BEGIN ENTRIES SHOWN

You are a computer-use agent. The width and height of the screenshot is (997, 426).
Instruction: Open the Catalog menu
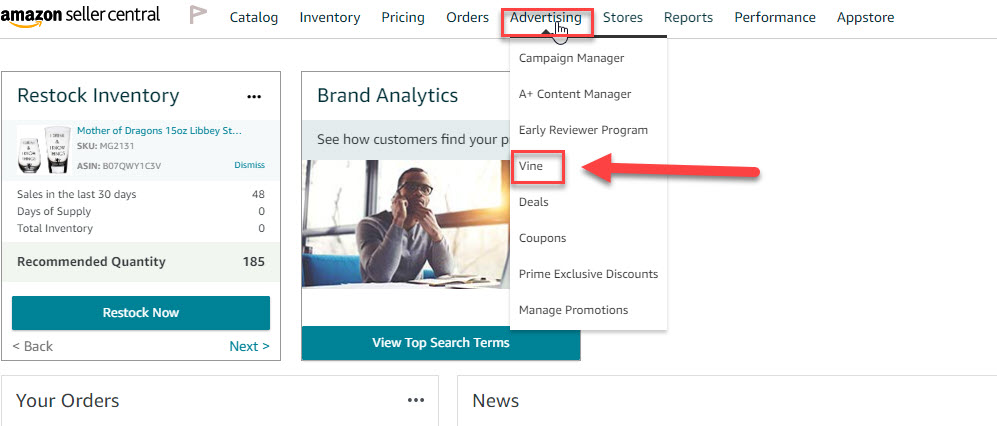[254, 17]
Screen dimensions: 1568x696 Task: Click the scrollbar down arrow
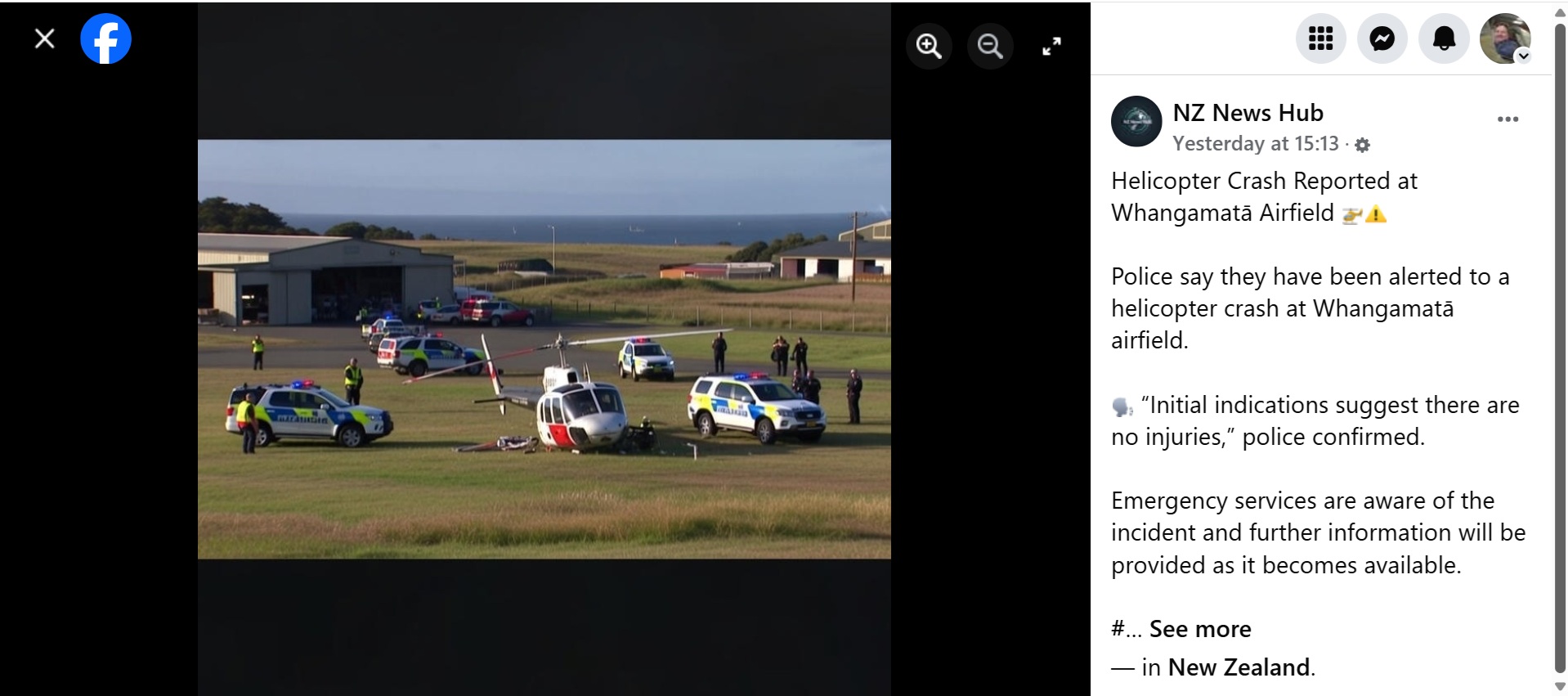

END ENTRIES SHOWN
BEGIN ENTRIES SHOWN

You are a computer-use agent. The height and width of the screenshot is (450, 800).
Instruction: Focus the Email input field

END ENTRIES SHOWN
BEGIN ENTRIES SHOWN

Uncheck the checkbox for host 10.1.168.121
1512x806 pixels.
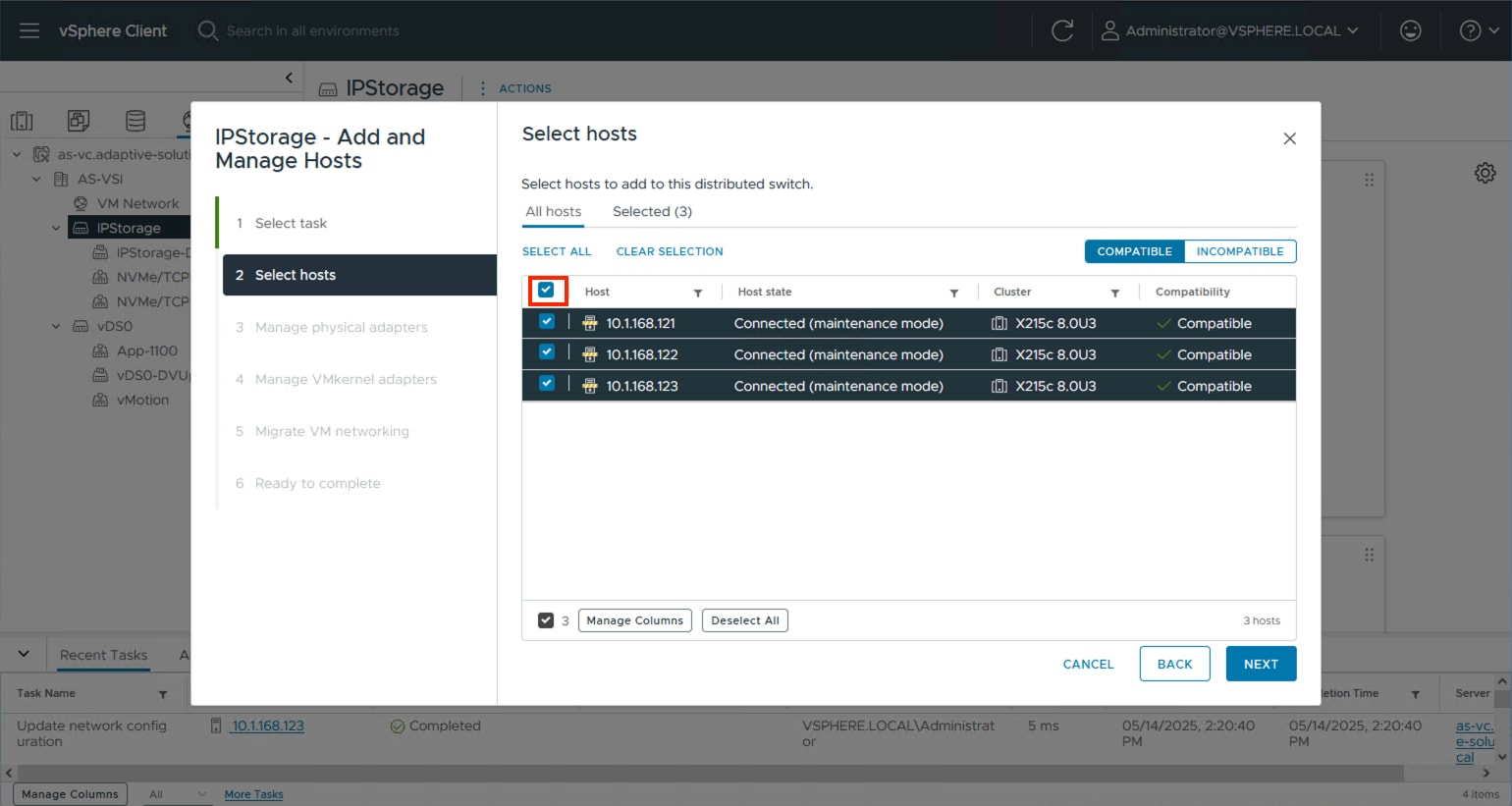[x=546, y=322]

END ENTRIES SHOWN

EXERCISE AIM -
If a line in the records contains the word "width", copy it.

WORKED SOLUTION -
You are a computer-use agent. The width and height of the screenshot is (997, 426).
You are a computer-use agent. The height and width of the screenshot is (450, 800).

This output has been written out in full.